- TASK DETAILS: Gather every line in the records below that contains the word "question" and copy each of those lines out in full.

------ PROVIDED DATA ------

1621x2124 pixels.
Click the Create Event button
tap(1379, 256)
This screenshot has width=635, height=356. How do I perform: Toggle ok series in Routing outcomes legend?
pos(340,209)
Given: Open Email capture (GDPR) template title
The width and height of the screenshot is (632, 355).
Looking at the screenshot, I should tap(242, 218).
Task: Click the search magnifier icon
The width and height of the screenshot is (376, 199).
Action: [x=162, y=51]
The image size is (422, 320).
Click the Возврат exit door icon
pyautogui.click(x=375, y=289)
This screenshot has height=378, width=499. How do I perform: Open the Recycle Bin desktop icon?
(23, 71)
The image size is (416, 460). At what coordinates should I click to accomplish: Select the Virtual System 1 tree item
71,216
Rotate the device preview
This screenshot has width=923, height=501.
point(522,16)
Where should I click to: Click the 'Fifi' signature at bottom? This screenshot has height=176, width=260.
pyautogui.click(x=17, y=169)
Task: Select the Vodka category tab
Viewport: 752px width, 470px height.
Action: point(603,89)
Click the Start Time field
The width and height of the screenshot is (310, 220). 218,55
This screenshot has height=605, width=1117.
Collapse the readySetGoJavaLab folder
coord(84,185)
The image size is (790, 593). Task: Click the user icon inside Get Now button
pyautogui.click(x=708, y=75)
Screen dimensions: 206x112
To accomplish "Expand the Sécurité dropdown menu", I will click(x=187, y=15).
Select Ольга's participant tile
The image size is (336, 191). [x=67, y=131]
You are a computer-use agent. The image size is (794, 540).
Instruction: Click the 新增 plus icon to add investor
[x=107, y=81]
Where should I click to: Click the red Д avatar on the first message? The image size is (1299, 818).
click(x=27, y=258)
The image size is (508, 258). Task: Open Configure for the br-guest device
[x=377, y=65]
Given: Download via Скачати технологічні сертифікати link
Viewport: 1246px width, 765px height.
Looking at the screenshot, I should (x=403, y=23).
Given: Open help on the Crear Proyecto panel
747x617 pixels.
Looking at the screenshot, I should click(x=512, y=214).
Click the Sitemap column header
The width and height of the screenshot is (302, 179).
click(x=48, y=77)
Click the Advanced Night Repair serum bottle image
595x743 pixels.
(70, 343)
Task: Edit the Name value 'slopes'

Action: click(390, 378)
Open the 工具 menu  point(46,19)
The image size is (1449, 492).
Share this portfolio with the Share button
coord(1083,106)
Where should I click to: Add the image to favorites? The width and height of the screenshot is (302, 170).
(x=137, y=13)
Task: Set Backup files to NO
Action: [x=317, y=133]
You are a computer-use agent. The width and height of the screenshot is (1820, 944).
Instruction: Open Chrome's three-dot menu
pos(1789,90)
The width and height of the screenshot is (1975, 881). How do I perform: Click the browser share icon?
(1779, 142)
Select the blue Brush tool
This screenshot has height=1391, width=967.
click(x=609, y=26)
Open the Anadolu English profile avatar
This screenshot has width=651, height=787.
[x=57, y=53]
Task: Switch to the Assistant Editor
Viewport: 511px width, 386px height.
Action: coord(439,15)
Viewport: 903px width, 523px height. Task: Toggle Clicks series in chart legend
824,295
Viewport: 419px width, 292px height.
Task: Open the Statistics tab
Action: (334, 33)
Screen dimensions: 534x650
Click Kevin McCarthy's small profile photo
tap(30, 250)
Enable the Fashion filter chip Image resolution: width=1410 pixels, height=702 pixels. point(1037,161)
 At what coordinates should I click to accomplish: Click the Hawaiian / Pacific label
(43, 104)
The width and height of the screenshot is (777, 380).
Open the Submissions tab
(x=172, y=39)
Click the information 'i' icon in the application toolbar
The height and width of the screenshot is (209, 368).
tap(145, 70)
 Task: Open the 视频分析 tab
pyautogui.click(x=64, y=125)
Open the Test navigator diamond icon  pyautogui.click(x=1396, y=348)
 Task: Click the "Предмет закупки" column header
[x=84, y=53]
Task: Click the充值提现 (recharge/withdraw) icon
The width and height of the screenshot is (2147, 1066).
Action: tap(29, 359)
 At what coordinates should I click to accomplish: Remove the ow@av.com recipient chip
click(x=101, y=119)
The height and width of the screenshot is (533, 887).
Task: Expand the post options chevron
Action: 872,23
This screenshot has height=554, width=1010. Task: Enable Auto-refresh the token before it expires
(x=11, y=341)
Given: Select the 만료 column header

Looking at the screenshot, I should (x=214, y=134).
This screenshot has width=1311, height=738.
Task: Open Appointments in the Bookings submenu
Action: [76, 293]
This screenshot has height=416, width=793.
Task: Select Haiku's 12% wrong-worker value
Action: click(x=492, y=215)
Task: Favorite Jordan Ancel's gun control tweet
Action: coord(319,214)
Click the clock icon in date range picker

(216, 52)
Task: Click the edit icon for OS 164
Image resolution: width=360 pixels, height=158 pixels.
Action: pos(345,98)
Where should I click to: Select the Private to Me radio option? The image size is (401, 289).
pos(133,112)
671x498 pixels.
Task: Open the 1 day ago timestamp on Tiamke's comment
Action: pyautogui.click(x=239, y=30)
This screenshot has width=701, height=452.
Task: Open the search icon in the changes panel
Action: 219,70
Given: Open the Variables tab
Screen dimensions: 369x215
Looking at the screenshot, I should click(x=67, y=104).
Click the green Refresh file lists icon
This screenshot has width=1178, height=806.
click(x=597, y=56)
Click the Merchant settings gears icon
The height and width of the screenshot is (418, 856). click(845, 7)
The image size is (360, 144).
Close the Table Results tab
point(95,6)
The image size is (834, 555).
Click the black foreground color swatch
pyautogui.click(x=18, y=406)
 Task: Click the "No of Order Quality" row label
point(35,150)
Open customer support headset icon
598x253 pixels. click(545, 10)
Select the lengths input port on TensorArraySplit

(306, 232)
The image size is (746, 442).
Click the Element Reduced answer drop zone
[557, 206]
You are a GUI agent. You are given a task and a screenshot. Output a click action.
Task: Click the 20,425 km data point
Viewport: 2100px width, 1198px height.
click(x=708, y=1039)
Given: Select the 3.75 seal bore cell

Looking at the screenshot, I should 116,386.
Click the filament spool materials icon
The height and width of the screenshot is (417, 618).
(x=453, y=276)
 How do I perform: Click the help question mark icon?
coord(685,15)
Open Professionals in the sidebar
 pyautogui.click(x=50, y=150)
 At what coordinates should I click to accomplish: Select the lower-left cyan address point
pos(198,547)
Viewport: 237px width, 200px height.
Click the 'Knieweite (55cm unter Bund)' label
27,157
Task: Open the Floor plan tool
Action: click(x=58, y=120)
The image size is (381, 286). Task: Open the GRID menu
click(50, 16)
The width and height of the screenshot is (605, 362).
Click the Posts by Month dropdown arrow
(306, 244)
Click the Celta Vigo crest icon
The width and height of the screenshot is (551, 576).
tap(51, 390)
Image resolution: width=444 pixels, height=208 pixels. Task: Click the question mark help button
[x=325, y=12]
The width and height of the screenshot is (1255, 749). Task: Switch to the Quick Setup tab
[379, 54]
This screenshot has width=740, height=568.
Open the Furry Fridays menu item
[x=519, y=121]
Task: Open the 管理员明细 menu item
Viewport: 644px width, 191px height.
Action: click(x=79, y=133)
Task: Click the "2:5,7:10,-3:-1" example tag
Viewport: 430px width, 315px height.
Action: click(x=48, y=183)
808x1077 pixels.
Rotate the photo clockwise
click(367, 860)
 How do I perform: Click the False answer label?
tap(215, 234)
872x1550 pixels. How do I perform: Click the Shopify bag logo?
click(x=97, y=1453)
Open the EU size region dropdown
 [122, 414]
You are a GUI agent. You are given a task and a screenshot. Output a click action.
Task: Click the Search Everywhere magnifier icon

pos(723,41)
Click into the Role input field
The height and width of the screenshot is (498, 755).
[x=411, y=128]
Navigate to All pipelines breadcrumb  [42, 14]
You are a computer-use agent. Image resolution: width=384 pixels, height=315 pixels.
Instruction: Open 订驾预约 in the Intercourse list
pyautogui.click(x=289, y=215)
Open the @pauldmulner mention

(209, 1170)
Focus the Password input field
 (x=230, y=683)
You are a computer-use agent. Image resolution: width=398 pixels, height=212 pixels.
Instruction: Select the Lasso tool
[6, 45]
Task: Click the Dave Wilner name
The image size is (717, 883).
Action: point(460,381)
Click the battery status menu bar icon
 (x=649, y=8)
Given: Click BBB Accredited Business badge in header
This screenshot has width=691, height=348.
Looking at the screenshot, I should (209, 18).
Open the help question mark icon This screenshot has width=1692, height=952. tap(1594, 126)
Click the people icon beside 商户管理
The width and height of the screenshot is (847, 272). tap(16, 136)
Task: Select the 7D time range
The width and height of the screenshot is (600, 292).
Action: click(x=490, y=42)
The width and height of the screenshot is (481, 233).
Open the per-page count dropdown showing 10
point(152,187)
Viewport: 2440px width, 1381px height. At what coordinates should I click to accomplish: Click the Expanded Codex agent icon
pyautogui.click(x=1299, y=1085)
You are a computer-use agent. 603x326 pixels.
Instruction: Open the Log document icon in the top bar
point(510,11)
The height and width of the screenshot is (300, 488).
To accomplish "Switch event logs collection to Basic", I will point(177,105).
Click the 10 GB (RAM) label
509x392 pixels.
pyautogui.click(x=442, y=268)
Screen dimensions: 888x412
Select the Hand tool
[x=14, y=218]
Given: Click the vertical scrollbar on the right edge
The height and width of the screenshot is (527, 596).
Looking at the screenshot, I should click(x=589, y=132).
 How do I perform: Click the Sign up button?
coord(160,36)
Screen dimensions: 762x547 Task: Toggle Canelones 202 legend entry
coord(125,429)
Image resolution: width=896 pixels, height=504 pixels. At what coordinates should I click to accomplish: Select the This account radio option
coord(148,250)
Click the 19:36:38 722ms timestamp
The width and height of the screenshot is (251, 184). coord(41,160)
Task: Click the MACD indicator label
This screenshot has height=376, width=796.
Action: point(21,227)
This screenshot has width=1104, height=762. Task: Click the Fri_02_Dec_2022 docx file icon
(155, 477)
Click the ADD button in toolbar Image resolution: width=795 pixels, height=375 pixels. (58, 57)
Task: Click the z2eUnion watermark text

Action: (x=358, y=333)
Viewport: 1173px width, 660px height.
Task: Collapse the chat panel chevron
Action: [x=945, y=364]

------

- SOLUTION FOR THIS PROBLEM:
 How do I perform: Click the help question mark icon?
Image resolution: width=444 pixels, height=208 pixels. Task: Click the question mark help button
Open the help question mark icon This screenshot has width=1692, height=952. tap(1594, 126)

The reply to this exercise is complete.